A recent report reveals that State authorities are bolstering levees around Sacramento to prevent it from experiencing Katrina-like effects during a flood. They also hope that severe storms don’t hit the capital city before the completion of projects planned to end by 2012.
With the right combination of bad weather conditions, officials from the Department of Water Resources predict that the American River’s 18,000-square-mile watershed, along with the Sacramento River’s 23,000 square miles in Northern California, could flood the capital city under 20 feet of water, cause $25 billion worth of damage, and devastate homes in Sacramento-area communities.
According to a recent Los Angeles Times article, flooding from the rivers would also leave “500 dead, 102 square miles flooded, and 300,000 people uprooted, an international airport and state agencies under water, and years of recovery.”
So what is the State doing to prevent Sacramento from becoming another New Orleans?
The Sacramento Area Flood Control Agency has been designated to work with state and federal agencies to double Sacramento’s flood protection by using pre-approved $5 billion dollars in state bond money.

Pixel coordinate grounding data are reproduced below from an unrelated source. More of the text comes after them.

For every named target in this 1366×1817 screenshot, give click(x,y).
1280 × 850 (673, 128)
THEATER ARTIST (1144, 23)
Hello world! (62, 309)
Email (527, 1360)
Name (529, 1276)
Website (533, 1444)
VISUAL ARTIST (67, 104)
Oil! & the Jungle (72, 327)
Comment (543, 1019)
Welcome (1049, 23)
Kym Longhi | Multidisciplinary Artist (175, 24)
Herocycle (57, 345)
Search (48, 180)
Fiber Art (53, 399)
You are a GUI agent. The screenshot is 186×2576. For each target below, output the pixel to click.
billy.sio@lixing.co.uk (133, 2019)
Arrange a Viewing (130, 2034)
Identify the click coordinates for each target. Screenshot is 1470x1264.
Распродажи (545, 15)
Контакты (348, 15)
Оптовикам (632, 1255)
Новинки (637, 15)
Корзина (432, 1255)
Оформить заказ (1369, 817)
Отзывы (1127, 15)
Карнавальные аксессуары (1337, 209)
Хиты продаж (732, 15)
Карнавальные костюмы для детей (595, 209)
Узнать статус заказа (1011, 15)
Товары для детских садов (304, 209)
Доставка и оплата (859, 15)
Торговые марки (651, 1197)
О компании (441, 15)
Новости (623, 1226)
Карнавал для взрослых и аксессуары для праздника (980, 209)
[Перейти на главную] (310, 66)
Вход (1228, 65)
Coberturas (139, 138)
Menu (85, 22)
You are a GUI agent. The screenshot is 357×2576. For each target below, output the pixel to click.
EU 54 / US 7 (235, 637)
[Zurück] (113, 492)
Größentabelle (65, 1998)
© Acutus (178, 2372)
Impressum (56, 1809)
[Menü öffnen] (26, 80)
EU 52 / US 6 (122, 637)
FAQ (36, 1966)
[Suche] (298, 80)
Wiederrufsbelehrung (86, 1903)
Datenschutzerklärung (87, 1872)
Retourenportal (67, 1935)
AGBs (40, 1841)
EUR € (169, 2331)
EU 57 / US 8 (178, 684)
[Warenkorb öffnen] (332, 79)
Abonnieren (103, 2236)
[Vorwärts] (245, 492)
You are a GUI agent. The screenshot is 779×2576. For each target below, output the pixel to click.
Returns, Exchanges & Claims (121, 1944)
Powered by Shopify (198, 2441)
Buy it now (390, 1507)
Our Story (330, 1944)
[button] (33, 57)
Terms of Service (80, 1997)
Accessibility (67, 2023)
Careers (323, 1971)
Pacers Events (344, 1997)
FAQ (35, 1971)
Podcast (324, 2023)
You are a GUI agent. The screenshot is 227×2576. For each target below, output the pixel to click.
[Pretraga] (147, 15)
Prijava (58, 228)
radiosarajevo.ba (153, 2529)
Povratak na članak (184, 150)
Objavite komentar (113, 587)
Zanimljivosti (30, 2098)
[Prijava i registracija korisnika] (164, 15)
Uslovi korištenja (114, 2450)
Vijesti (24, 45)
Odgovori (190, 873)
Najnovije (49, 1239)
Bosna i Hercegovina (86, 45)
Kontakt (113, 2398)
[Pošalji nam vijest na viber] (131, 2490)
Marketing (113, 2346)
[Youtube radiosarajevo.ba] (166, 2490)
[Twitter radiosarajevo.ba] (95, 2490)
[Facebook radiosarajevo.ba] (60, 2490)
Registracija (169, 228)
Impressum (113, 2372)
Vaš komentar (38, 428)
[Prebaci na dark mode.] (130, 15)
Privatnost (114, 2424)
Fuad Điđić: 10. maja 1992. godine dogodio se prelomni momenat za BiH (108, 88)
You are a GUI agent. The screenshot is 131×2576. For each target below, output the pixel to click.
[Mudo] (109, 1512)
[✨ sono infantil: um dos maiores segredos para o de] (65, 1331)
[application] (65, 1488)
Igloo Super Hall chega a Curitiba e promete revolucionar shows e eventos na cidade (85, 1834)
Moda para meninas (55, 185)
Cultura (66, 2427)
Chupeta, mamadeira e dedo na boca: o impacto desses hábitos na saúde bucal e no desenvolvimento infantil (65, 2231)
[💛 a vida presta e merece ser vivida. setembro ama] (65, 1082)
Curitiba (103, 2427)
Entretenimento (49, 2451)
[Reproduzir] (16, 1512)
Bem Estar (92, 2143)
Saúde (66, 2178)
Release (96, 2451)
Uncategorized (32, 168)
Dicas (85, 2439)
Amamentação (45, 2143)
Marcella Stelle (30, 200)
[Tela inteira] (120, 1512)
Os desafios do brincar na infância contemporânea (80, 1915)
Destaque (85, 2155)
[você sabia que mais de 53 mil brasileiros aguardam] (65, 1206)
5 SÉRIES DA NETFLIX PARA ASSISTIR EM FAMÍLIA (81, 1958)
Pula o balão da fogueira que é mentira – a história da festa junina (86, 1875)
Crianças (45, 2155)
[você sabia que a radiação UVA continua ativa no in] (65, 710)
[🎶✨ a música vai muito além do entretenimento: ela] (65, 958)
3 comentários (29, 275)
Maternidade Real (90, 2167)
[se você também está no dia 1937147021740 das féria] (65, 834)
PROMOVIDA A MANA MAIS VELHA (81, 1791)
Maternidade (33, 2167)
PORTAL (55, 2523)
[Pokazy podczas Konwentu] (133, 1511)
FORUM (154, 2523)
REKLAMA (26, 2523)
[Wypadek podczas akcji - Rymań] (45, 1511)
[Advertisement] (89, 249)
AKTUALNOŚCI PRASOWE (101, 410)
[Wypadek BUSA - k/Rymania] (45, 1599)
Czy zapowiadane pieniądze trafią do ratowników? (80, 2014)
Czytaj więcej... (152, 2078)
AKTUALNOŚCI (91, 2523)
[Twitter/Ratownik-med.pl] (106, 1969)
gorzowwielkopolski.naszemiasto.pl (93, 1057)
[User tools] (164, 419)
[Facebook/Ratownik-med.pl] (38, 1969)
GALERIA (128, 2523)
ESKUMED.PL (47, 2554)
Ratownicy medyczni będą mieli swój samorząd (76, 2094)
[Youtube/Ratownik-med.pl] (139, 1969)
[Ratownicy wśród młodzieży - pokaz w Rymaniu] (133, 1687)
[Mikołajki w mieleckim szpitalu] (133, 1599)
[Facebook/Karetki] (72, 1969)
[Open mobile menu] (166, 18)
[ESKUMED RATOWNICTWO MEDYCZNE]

Stein Buer, the agency’s executive director, is working with The U.S. Army Corps of Engineers, the Federal Emergency Management Agency and the federal Bureau of Reclamation to reinforce the Central Valley’s 1,600 miles of levees, build a spillway channel for the Folsom Dam, and buttress Natomas Basin levees.
Besides infrastructure maintenance, other signs that people are preparing for the worst are building moratoriums near flood-prone areas and higher flood insurance prices.
Environmentalists are concerned about the environmental impacts of more levee construction, homeowners are upset at another high expense, and builders are dismayed at the inability to build, but state officials assure that their plans are in the name of safety.
Because, after all, how horrible would it be if Sacramento became another Katrina? Nobody wants that.